* **Input data**
+ + +
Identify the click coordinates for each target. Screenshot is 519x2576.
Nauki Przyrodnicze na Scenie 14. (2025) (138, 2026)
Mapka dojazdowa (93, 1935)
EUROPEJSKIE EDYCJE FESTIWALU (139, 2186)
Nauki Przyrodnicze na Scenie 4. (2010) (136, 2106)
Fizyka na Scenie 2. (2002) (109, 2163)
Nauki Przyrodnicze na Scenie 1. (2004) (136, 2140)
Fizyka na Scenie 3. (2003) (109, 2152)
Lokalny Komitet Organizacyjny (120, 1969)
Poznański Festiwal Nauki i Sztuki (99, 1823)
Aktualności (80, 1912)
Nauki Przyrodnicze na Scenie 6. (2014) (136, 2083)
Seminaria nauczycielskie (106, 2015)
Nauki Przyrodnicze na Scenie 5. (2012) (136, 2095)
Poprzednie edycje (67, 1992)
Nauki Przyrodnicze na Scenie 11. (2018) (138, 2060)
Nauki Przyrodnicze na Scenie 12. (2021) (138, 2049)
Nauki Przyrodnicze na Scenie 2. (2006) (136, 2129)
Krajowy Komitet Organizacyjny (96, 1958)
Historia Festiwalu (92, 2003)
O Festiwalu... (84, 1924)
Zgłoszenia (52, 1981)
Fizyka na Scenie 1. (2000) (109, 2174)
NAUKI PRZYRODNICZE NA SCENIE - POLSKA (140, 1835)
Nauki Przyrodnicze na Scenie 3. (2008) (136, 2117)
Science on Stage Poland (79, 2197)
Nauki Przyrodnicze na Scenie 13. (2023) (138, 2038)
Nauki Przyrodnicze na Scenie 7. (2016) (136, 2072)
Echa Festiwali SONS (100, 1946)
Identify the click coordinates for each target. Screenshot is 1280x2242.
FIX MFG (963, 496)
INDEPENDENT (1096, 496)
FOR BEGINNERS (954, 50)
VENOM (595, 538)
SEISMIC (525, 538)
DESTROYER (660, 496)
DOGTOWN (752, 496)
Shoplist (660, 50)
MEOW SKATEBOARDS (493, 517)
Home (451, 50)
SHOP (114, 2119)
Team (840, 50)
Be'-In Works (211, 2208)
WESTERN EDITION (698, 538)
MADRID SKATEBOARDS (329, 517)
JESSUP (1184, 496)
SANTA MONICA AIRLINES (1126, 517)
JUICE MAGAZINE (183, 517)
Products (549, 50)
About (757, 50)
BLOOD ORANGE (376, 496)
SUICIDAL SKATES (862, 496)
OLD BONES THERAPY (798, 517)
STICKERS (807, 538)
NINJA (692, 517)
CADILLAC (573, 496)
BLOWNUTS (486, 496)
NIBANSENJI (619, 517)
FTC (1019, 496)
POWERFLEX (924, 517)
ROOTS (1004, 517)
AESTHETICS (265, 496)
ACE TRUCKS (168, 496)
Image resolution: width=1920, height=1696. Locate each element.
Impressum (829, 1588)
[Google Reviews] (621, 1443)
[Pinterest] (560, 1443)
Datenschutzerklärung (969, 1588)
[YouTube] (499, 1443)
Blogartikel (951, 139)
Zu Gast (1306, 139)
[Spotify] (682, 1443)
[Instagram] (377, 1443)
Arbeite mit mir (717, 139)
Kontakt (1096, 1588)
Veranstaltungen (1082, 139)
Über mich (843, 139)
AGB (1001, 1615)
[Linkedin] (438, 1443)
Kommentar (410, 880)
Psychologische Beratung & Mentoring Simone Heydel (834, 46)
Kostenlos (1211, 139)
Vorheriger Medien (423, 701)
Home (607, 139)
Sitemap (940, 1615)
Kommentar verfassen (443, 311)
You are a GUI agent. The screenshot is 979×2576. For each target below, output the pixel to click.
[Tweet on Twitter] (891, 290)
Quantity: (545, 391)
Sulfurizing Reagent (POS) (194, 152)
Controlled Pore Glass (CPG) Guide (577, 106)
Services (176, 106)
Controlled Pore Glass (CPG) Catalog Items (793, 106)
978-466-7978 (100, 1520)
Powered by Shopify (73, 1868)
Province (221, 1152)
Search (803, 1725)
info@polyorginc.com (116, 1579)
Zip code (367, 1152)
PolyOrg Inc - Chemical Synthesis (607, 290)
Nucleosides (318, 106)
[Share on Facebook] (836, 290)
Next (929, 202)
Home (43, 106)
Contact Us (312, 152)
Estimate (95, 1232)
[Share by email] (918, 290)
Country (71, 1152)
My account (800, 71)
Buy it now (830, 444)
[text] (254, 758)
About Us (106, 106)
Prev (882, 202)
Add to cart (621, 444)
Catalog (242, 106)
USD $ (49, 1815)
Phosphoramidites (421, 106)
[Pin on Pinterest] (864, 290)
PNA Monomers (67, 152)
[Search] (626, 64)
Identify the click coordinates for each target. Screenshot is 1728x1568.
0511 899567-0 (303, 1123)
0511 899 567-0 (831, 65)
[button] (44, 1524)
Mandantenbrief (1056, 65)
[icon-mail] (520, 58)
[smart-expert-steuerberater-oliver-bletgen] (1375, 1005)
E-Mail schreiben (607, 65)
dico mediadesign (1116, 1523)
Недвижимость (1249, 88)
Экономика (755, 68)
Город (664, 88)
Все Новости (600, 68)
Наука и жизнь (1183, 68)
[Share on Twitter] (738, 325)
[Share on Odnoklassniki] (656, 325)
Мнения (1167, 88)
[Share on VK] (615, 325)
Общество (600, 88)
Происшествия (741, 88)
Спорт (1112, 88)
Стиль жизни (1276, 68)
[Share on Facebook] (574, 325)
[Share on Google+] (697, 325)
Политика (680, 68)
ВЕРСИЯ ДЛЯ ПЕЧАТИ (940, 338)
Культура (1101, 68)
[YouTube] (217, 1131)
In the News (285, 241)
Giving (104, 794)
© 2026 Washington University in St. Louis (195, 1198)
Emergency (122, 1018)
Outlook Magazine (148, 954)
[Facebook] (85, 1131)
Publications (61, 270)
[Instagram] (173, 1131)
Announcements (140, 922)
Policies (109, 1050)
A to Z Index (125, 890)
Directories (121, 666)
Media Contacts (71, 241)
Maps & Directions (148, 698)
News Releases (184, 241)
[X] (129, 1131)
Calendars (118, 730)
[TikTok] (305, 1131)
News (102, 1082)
+ + +
* **Task requirements**
Begin at the line above that has "Home (607, 139)" and stop after the line that has "Общество (600, 88)", copying each line exactly and adding nothing else.

* **Written reply**
Home (607, 139)
Sitemap (940, 1615)
Kommentar verfassen (443, 311)
You are a GUI agent. The screenshot is 979×2576. For each target below, output the pixel to click.
[Tweet on Twitter] (891, 290)
Quantity: (545, 391)
Sulfurizing Reagent (POS) (194, 152)
Controlled Pore Glass (CPG) Guide (577, 106)
Services (176, 106)
Controlled Pore Glass (CPG) Catalog Items (793, 106)
978-466-7978 (100, 1520)
Powered by Shopify (73, 1868)
Province (221, 1152)
Search (803, 1725)
info@polyorginc.com (116, 1579)
Zip code (367, 1152)
PolyOrg Inc - Chemical Synthesis (607, 290)
Nucleosides (318, 106)
[Share on Facebook] (836, 290)
Next (929, 202)
Home (43, 106)
Contact Us (312, 152)
Estimate (95, 1232)
[Share by email] (918, 290)
Country (71, 1152)
My account (800, 71)
Buy it now (830, 444)
[text] (254, 758)
About Us (106, 106)
Prev (882, 202)
Add to cart (621, 444)
Catalog (242, 106)
USD $ (49, 1815)
Phosphoramidites (421, 106)
[Pin on Pinterest] (864, 290)
PNA Monomers (67, 152)
[Search] (626, 64)
Identify the click coordinates for each target. Screenshot is 1728x1568.
0511 899567-0 (303, 1123)
0511 899 567-0 (831, 65)
[button] (44, 1524)
Mandantenbrief (1056, 65)
[icon-mail] (520, 58)
[smart-expert-steuerberater-oliver-bletgen] (1375, 1005)
E-Mail schreiben (607, 65)
dico mediadesign (1116, 1523)
Недвижимость (1249, 88)
Экономика (755, 68)
Город (664, 88)
Все Новости (600, 68)
Наука и жизнь (1183, 68)
[Share on Twitter] (738, 325)
[Share on Odnoklassniki] (656, 325)
Мнения (1167, 88)
[Share on VK] (615, 325)
Общество (600, 88)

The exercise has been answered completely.